_Exercise instructions_.
A word-for-word transcription of all the data is required.

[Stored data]
════════

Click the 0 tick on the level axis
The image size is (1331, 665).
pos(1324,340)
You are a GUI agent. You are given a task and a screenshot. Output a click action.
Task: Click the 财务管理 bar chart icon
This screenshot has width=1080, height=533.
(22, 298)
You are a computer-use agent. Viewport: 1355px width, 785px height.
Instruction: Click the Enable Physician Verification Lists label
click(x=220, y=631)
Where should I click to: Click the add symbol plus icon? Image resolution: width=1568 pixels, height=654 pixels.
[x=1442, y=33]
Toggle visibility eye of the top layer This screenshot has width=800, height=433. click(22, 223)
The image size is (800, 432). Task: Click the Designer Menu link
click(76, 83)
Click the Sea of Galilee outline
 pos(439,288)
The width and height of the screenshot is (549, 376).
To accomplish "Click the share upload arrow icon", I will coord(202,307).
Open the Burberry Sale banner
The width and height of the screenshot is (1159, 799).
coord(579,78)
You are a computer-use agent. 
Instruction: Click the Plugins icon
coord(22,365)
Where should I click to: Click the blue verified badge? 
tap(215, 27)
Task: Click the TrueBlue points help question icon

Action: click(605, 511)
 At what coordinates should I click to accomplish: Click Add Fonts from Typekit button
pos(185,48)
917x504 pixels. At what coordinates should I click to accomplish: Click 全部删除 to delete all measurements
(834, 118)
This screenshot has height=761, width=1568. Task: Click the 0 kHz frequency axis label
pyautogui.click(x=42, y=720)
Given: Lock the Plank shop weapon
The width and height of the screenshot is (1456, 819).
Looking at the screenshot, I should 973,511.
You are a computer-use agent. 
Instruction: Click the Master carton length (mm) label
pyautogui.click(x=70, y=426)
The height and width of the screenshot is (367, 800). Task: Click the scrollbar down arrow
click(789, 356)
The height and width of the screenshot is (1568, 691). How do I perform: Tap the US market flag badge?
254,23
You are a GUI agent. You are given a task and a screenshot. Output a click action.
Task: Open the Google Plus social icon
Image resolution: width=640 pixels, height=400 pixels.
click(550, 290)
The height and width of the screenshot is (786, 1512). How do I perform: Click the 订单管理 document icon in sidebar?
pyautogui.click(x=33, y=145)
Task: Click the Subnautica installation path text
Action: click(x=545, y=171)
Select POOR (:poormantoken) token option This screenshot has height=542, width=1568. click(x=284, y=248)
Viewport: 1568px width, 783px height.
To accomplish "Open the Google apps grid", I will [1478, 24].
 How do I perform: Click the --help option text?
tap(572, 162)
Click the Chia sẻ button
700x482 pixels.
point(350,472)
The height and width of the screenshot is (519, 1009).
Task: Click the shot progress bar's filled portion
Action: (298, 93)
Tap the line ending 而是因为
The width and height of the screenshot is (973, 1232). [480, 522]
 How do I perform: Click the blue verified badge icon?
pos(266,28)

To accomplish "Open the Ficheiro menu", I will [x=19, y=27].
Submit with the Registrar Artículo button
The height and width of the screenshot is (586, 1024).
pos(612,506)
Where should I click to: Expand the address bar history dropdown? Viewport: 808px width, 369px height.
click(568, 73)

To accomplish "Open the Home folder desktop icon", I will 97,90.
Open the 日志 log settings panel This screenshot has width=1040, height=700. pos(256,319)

════════

_Answer section_.
Click the 0 tick on the level axis
The image size is (1331, 665).
pos(1324,340)
You are a GUI agent. You are given a task and a screenshot. Output a click action.
Task: Click the 财务管理 bar chart icon
This screenshot has width=1080, height=533.
(22, 298)
You are a computer-use agent. Viewport: 1355px width, 785px height.
Instruction: Click the Enable Physician Verification Lists label
click(x=220, y=631)
Where should I click to: Click the add symbol plus icon? Image resolution: width=1568 pixels, height=654 pixels.
[x=1442, y=33]
Toggle visibility eye of the top layer This screenshot has width=800, height=433. click(22, 223)
The image size is (800, 432). Task: Click the Designer Menu link
click(76, 83)
Click the Sea of Galilee outline
 pos(439,288)
The width and height of the screenshot is (549, 376).
To accomplish "Click the share upload arrow icon", I will coord(202,307).
Open the Burberry Sale banner
The width and height of the screenshot is (1159, 799).
coord(579,78)
You are a computer-use agent. 
Instruction: Click the Plugins icon
coord(22,365)
Where should I click to: Click the blue verified badge? 
tap(215, 27)
Task: Click the TrueBlue points help question icon

Action: click(605, 511)
 At what coordinates should I click to accomplish: Click Add Fonts from Typekit button
pos(185,48)
917x504 pixels. At what coordinates should I click to accomplish: Click 全部删除 to delete all measurements
(834, 118)
This screenshot has height=761, width=1568. Task: Click the 0 kHz frequency axis label
pyautogui.click(x=42, y=720)
Given: Lock the Plank shop weapon
The width and height of the screenshot is (1456, 819).
Looking at the screenshot, I should 973,511.
You are a computer-use agent. 
Instruction: Click the Master carton length (mm) label
pyautogui.click(x=70, y=426)
The height and width of the screenshot is (367, 800). Task: Click the scrollbar down arrow
click(789, 356)
The height and width of the screenshot is (1568, 691). How do I perform: Tap the US market flag badge?
254,23
You are a GUI agent. You are given a task and a screenshot. Output a click action.
Task: Open the Google Plus social icon
Image resolution: width=640 pixels, height=400 pixels.
click(550, 290)
The height and width of the screenshot is (786, 1512). How do I perform: Click the 订单管理 document icon in sidebar?
pyautogui.click(x=33, y=145)
Task: Click the Subnautica installation path text
Action: click(x=545, y=171)
Select POOR (:poormantoken) token option This screenshot has height=542, width=1568. click(x=284, y=248)
Viewport: 1568px width, 783px height.
To accomplish "Open the Google apps grid", I will [1478, 24].
 How do I perform: Click the --help option text?
tap(572, 162)
Click the Chia sẻ button
700x482 pixels.
point(350,472)
The height and width of the screenshot is (519, 1009).
Task: Click the shot progress bar's filled portion
Action: (298, 93)
Tap the line ending 而是因为
The width and height of the screenshot is (973, 1232). [480, 522]
 How do I perform: Click the blue verified badge icon?
pos(266,28)

To accomplish "Open the Ficheiro menu", I will [x=19, y=27].
Submit with the Registrar Artículo button
The height and width of the screenshot is (586, 1024).
pos(612,506)
Where should I click to: Expand the address bar history dropdown? Viewport: 808px width, 369px height.
click(568, 73)

To accomplish "Open the Home folder desktop icon", I will 97,90.
Open the 日志 log settings panel This screenshot has width=1040, height=700. pos(256,319)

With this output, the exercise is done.